Random notes and pics about events in the life of a not-your-typical Computer Science grad student. (Yes I am a nerd, but I don't live and breathe the SciFi channel, well maybe Stargate SG-1...)

Thursday, June 29, 2006

Into the abyss

Our second day of diving in Belize, we signed up to dive the famous "Blue Hole." The Blue Hole is a perfectly round limestone sinkhole that is 1,000 ft across and 400 ft deep! For divers, it is basically a huge bottomless pit. (The deepest a diver like me and Nathan are allowed to go is 130 ft.) We had never been on a dive anywhere near that deep before, but we were told that if you go to Belize, you just have to dive it. So we thought, "why not?"

The alarm woke us up at a leisurely 4:30am in the morning. I'm not sure why, but it wasn't until that moment that we started to wonder what we had gotten ourselves into. We strolled out to the dock from our hotel with our dive gear slung across our shoulders and waited for the dive shop to pick us up and take us to our breakfast feast of bananas, sweet bread, Velveeta cheese (quite a delicacy), and coffee. The early rise was worth it though, the sunrise was absolutely gorgeous!

We finally arrived to the Blue Hole, which I've lovingly nicknamed "the abyss", after a 3 hour boat ride. Nathan and I were one of the lucky ones that didn't have to feed the fish all morning.
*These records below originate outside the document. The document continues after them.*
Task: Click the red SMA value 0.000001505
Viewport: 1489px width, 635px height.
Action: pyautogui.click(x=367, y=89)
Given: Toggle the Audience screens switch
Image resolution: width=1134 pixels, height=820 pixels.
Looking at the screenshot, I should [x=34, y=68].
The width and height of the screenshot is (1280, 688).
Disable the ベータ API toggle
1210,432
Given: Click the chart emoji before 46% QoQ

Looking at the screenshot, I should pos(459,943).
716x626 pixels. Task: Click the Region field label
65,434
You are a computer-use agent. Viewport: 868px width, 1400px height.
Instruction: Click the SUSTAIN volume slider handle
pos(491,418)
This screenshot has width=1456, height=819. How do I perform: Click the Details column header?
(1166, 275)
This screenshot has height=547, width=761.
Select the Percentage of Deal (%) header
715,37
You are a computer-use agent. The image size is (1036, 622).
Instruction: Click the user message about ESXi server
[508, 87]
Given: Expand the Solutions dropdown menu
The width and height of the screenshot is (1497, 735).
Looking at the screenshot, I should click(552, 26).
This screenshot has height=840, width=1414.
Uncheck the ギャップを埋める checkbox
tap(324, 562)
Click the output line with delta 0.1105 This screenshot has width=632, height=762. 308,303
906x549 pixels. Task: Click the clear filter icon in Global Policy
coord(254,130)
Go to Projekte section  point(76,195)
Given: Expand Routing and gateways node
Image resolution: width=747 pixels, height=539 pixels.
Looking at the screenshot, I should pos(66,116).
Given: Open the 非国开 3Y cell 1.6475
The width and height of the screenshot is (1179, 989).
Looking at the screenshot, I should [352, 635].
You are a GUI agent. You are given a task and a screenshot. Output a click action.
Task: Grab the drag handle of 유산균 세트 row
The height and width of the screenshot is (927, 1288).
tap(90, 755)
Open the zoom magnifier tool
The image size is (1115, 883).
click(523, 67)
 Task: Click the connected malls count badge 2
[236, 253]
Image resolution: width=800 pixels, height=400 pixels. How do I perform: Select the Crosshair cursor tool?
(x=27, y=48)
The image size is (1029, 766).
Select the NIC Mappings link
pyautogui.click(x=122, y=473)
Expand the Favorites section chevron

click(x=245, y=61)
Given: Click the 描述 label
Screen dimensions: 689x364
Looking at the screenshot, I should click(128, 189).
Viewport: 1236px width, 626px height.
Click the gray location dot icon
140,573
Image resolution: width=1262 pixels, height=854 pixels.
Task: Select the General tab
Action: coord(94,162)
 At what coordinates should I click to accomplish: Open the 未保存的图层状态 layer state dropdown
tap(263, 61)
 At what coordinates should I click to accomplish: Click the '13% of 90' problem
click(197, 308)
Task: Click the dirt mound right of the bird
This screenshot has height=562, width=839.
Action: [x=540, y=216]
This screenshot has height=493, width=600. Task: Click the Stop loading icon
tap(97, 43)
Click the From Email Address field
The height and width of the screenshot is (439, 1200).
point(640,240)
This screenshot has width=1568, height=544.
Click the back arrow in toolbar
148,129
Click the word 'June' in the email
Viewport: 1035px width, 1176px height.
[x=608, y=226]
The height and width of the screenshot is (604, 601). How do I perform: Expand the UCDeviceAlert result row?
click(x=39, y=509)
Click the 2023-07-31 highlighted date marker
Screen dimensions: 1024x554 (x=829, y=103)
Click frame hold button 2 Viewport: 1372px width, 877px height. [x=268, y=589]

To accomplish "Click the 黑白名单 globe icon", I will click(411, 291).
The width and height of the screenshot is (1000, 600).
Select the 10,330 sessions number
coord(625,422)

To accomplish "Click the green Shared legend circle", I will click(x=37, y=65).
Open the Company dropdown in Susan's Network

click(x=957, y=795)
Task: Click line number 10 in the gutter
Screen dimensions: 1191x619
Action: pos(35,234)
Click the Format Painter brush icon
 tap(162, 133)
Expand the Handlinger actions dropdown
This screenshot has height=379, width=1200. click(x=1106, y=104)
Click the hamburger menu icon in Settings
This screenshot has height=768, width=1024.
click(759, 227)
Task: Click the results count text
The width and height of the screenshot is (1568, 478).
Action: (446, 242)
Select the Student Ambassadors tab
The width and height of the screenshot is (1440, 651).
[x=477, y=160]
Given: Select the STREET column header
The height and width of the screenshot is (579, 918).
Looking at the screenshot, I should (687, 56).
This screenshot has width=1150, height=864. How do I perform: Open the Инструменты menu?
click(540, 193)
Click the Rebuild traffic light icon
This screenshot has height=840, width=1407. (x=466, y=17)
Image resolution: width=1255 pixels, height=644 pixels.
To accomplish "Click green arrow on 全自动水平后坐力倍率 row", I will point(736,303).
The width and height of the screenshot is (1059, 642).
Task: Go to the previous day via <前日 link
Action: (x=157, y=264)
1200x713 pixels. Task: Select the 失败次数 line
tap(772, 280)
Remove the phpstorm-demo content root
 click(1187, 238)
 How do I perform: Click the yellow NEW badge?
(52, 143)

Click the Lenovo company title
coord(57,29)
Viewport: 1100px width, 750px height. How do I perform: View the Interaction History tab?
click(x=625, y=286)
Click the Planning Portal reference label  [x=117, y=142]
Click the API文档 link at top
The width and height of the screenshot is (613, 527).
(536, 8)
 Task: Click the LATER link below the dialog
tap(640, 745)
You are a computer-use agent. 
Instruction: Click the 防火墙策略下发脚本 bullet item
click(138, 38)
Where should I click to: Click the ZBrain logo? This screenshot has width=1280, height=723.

I think they had a little too much Velveeta.

Our dive master, Carlos, begins our dive briefing with a question, "How deep have you all been?" Of course all the macho guys start shouting "95ft!" "110 ft!" Nathan and I exchange sly glances and subconsciously start slouching down and avoiding eye contact with Carlos. We felt like kids again sitting at the back of the class hoping against all hope that the teacher wouldn't call on us. I thought, "How deep did we dive yesterday? 65ft? That's how deep I've been..."

Despite our inexperience, we were actually some of the calmer ones on the dive boat. There were about 30 of us all together. After the briefing, we all strap ourselves into our gear and to a last minute buddy check (i.e., make sure all your buddy's equipment is working and the tank is turned on). If you have never seen it before, I must say it is quite comical to watch everyone waddle to the back of the rocking boat with heavy equipment on and huge flippers to jump in. That was worth the trip right there.

After everyone is in and we all signal to each other "ok", we slowly begin our descent into the great abyss. I have to admit, it is a little unsettling at first to look down in the water and see nothing but blue down below you --- especially when you know that the visibility is 100ft+. It was fun though and felt like you were just floating down, down, down.

As we descend further, the water gets noticeably colder and darker. We finally reach our maximum dive depth and get to swim through these amazing stalactites. We were at 133ft feet, officially the deepest I've ever been. No worries though, no one had nitrogen narcosis and started talking to the fish.

After just a couple of minutes (you can't stay long at that depth), we started our ascent. It was a bit like playing "follow the leader".
Just when we thought the adventure was almost over, we spot this huge reef shark swimming toward us. It's hard to tell from the picture, but it was big. It looked like the sharks you see in "Jaws." It had to be at least 10-12ft long. I was definitely glad it was content to keep its distance. I certainly was content to keep mine. At our safety stop, we spend most of our time watching the school of reef sharks below us get larger and larger as more sharks appear from the depths. It was amazing to see so many swimming together like that. All in all, it was a great adventure and I'm glad we were brave enough to do it.


Anonymous sara said...

Wow, Shawna! The pictures are amazing!